PAGE TEXT ▸
News from Nationals: New York City Impressions

I’m a California gal who hadn’t been to New York City before, so being there was a novelty.

My initiation began with the shuttle ride from JFK International to the Marriott Marquis. That’s a ride I won’t forget any time soon. I used to think there are a lot of vehicles in San Francisco and Los Angeles, but NYC has more, I feel certain.

Times Square with Broadway show advertisements

My knowledge of the city had come from TV and movies. I’ve decided they must clear the streets when they film those scenes. There aren’t nearly enough pedestrians or cabs to give a realistic picture. At times I witnessed a sea of yellow cabs flying by at warp speed, the drivers dodging the flood of people who seem to think walking before the “green man” appears is fine. By the end of the week, I’d grown adventurous enough to join ’em. 🙂

Marriott Marquis on Broadway

I arrived at the conference hotel, the Marriott Marquis, on Monday morning tired after my red-eye flight. Though I hadn’t been able to sleep due to the turbulence, I was too wound up to crash. I ditched my stuff in the room and ventured outdoors.

WORKING DATA ▸
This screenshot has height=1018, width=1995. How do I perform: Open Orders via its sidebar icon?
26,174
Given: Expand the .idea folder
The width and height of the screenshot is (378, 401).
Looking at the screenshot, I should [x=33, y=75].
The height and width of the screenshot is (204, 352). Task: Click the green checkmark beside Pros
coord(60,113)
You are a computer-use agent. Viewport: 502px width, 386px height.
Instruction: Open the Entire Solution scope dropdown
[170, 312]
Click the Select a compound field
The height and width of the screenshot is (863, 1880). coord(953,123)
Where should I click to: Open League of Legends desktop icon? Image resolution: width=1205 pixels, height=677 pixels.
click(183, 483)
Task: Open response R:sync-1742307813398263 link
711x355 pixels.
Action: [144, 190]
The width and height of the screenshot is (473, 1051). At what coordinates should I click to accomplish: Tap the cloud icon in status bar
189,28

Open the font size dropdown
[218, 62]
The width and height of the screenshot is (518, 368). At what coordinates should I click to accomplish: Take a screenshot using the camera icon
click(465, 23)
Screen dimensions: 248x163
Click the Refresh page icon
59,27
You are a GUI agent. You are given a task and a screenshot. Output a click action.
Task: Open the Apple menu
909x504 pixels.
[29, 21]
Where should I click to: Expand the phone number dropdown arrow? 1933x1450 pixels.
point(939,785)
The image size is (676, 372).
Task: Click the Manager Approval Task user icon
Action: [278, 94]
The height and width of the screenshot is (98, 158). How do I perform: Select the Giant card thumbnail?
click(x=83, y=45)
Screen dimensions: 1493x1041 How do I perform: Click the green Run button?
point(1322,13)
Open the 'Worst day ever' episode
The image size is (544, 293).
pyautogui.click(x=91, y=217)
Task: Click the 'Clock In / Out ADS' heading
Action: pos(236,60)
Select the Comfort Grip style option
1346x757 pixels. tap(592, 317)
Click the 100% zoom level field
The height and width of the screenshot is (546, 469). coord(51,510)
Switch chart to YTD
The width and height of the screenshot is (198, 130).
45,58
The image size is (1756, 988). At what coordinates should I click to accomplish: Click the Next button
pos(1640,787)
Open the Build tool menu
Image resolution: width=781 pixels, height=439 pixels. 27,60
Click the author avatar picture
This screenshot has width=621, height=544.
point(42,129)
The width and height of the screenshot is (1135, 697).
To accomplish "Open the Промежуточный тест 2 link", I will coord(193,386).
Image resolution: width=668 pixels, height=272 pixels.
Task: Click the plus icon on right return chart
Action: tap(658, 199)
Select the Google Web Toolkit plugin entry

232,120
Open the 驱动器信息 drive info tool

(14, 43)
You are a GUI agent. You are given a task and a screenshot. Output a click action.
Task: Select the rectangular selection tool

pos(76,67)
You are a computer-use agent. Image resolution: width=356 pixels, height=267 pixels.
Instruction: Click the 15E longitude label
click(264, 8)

EXERCISE INSTRUCTIONS ▸
- 1) In the New York City piece, why did the writer decide that film crews must clear the streets when shooting scenes in the city?
- 2) Turn the listing into a Markdown table with the columns No. and Line, starting with the line with "Click the 100% zoom level field" and going on through the end of the listing. Leave out blank lines.

ANSWERS FOR THE TASKS ▸
- 1) The writer saw far more pedestrians and cabs in the city than appear on TV and in movies. Those scenes don't show nearly enough of either to give a realistic picture.

- 2)
| No. | Line |
|---|---|
| 1 | Click the 100% zoom level field |
| 2 | The height and width of the screenshot is (546, 469). coord(51,510) |
| 3 | Switch chart to YTD |
| 4 | The width and height of the screenshot is (198, 130). |
| 5 | 45,58 |
| 6 | The image size is (1756, 988). At what coordinates should I click to accomplish: Click the Next button |
| 7 | pos(1640,787) |
| 8 | Open the Build tool menu |
| 9 | Image resolution: width=781 pixels, height=439 pixels. 27,60 |
| 10 | Click the author avatar picture |
| 11 | This screenshot has width=621, height=544. |
| 12 | point(42,129) |
| 13 | The width and height of the screenshot is (1135, 697). |
| 14 | To accomplish "Open the Промежуточный тест 2 link", I will coord(193,386). |
| 15 | Image resolution: width=668 pixels, height=272 pixels. |
| 16 | Task: Click the plus icon on right return chart |
| 17 | Action: tap(658, 199) |
| 18 | Select the Google Web Toolkit plugin entry |
| 19 | 232,120 |
| 20 | Open the 驱动器信息 drive info tool |
| 21 | (14, 43) |
| 22 | You are a GUI agent. You are given a task and a screenshot. Output a click action. |
| 23 | Task: Select the rectangular selection tool |
| 24 | pos(76,67) |
| 25 | You are a computer-use agent. Image resolution: width=356 pixels, height=267 pixels. |
| 26 | Instruction: Click the 15E longitude label |
| 27 | click(264, 8) |